One more amendment: the metaphorical concept of "finding a voice" or "coming to voice" is still powerful, despite my belief that there is no authentic voice. For those who have felt silenced (orally or in writing), the opportunity to express one's own opinions in a distinctive and subjective style is liberating. Voice is a good metaphor for such a process.

I was unable to blog at my conference, as you know, because internet access in my room cost 15$ a day! Here are a few observations about the culture I observed there. Of course, there were many subcultures. They were defined by age, areas of scholarship, institutional affiliations, if you had the money to pay for internet access.... One overarching observation across the subcultures (but at varying degrees) was an atmosphere of both competitiveness and amicable scholarly sharing. So, typically after a panel, there would be pretty friendly questions from the audience, but there would also be some sense of disagreement or challenge often. This makes for friendly, but tense relations, it seems to me.

I went to a "rock and roll dance party" on Saturday night and enjoyed watching different generations of scholars and students wash onto and off of the dance floor as the music switched from ABBA to Madonna to the Violent Femmes to Lady Gaga. I was surprised to see some scholars I know and consider quite serious shaking it on the dance floor. It was like a window into some other part of their souls--a loose, sensuous side.

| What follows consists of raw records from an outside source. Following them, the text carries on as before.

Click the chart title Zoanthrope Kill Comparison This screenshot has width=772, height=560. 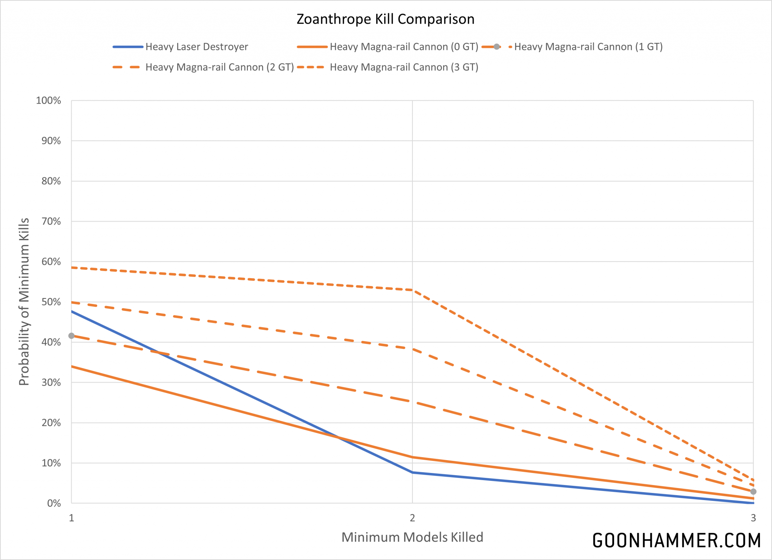tap(385, 19)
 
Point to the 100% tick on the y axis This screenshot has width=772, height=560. tap(49, 101)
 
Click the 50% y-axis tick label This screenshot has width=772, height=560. tap(51, 302)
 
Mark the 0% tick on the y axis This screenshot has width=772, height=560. tap(54, 503)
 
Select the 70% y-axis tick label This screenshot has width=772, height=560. tap(51, 221)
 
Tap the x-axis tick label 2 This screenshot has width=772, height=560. tap(412, 518)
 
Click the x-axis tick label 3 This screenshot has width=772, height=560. tap(753, 518)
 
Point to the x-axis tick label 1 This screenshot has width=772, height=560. tap(72, 518)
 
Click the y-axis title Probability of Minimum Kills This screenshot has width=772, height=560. tap(24, 301)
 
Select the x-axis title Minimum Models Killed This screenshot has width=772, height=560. tap(412, 537)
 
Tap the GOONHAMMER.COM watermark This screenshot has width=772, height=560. tap(676, 540)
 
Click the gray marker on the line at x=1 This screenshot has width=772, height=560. tap(72, 336)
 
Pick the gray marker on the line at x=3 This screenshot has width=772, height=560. tap(753, 491)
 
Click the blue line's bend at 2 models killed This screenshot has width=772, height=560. tap(412, 472)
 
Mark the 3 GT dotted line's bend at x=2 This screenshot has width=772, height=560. tap(412, 290)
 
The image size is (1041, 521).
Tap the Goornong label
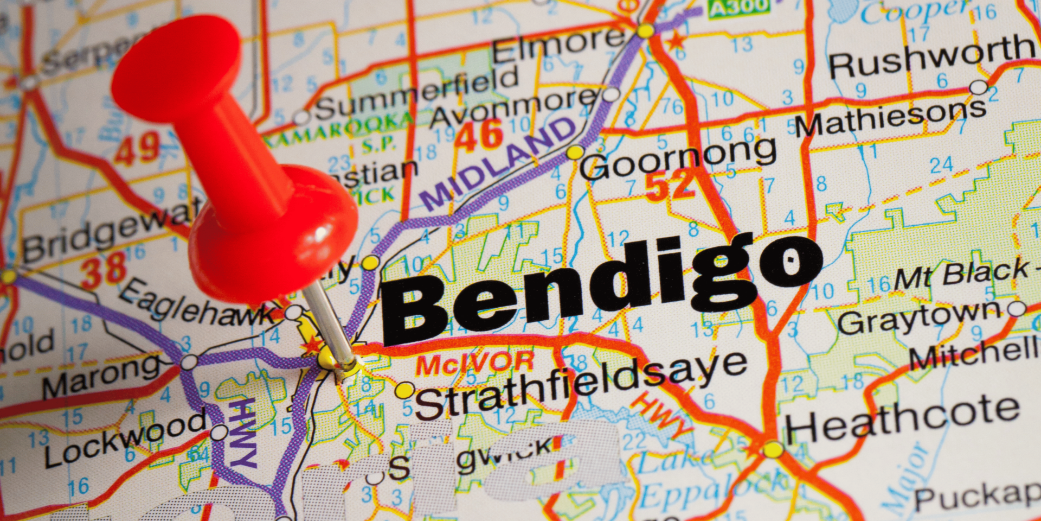(x=678, y=157)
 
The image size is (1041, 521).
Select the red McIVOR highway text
(x=475, y=364)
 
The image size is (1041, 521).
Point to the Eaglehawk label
(x=198, y=304)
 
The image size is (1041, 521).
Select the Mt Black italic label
(x=960, y=274)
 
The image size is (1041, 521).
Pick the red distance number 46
(x=479, y=136)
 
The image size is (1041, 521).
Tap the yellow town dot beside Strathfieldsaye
(x=404, y=390)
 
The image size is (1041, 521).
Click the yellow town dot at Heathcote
(x=773, y=449)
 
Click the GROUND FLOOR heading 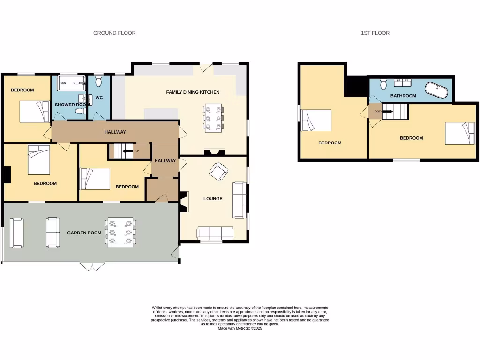coord(114,33)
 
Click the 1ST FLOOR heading coord(375,33)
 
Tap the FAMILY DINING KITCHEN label coord(193,92)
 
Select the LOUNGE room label coord(213,199)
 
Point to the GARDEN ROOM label coord(84,232)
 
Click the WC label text coord(99,98)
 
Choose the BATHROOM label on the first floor coord(403,96)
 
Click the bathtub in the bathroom coord(436,90)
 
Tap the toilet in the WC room coord(98,82)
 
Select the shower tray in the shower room coord(71,83)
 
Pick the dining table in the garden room coord(121,232)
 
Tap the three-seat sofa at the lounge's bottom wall coord(216,233)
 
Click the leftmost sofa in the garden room coord(17,232)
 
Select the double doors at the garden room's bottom coord(92,267)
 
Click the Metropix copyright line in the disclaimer coord(240,328)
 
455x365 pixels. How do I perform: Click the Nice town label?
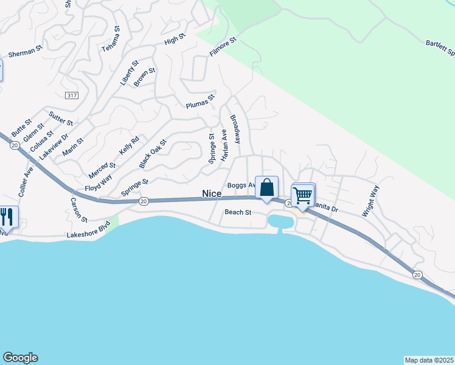[x=212, y=193]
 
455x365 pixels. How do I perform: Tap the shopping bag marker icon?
[x=266, y=187]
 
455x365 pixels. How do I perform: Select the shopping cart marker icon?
[x=302, y=196]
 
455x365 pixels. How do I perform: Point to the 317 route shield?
[x=71, y=96]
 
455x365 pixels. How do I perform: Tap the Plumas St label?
[x=201, y=101]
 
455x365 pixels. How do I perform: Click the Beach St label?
[x=238, y=212]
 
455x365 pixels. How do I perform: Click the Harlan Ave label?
[x=224, y=145]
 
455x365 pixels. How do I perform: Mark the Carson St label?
[x=78, y=209]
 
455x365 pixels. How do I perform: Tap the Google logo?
[x=20, y=358]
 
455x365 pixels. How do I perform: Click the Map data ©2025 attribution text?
[x=429, y=360]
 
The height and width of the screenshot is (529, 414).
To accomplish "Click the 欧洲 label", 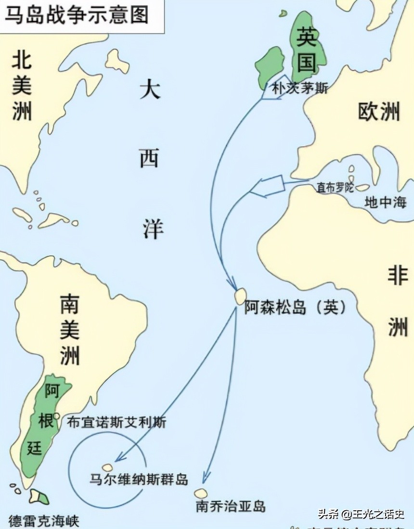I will (x=379, y=112).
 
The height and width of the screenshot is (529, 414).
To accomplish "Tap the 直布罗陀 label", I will (x=335, y=188).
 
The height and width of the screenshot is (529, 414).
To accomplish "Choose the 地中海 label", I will (x=385, y=202).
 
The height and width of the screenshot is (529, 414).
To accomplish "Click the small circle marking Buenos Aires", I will (x=57, y=416).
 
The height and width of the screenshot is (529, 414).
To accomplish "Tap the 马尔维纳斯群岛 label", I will (x=139, y=479).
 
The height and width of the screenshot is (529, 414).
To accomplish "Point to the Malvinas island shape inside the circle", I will (x=107, y=467).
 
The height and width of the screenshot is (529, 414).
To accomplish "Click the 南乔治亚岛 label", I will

I also got to participate in an open poetry reading, which I found particularly satisfying personally, since my Masters is in creative writing--poetry. I enjoyed finding other misfit poets among the rhetoricians and compositionists.

That's all I have for now. If I could have blogged on site, perhaps I'd paint a particular picture for you, but alas, I've lost them all.

Remember for Thursday:
  • Respond to your partner's blog.
  • Rewrite your paragraph (from in class response to Box 9) in a new voice or point of view and be prepared to share it next time.
  • Do the IRB training at the "research" page on OU's website (just search "research") and create a consent form for future interviews.
  • Do the groundwork activity p. 166.
See you Thu.

Tuesday, April 5, 2011

Assignments for the week


This week for your individual blog posting: Write a review of any cultural event (movie, play, concert...) This means get out and do something! Have fun, but take notes and observe. [If your blog does not yet appear int he right hand column under Blog List, please email me your url (http://blablabla.blogspot.com/) and I will add it to the list].

Meanwhile, I will be in Atlanta, hopefully having lots of fun, but also participating in and observing a national conference in my field. I plan on blogging here about my observations about "conference culture."

What else should you be doing while I enjoy the warm weather in Atlanta?
  • Visit the site (by yourself) you visited with your research partner in class Tuesday and take more notes. Afterward, re-read your notes from classtime, and comment on them in the blank column. Contact your research partner (you can email through blackboard just by selecting their name) and share what you noticed.
  • Start visiting a site for your subculture and taking double-entry notes (ignore syllabus that says do Box 6; you are doing this instead) like you did in class today. If you are having trouble deciding on a site/subculture, pick one. Visit it, and if it does not yield much observational information, try another one at another time. Take notes regardless. You should visit this site a few times in the week.
  • Aside from taking notes, collect artifacts that relate to the site (pamphlets, cards, menus, a piece of equipment you can borrow) and start trying to make connections with people. Soon you will have to interview someone, so make yourself known now.
  • Write: Do Box 9 in response to the second chapter, "The Hot Spell," in a Thrice Told Tale, which you will have to have read.
  • Do reading as indicated on syllabus.
  • Meet with your book club for your first discussion (even if it is just over the first chapter). You can use the discussion boards under Groups on blackboard if you cannot meet in person.
See you all next Tuesday. I'll be blogging in between.

Lydia

Thursday, March 31, 2011

Welcome to class and blogging

Here are some of the subcultures I know people are interested in studying so far:

World of Warcraft
Juggling
A Phi O
Athens Historical Association
Farming in SE ohio/ Snowville Creamery
Blogging itself (this may need to become more focused)
Backdrop magazine
Indian Sunni Diaspora
Locavores in Athens
Fridays Live

Your individual blogs will primarily be used for cultural critique of events in Athens. However, as preparatory work and an introduction to yourself, please post your first blog on the following: Box 1 ( a look at your own subcultures) and Box 2 (making the ordinary extraordinary). Once you have done the groundwork activity on p. 55 for homework and have selected a subculture to study, please do Box 11 and incorporate that into this post.

I will attempt to update this blog as regularly as possible with assignments and observations. I will link to your blogs in the blogroll so that you can comment on each other's posts too.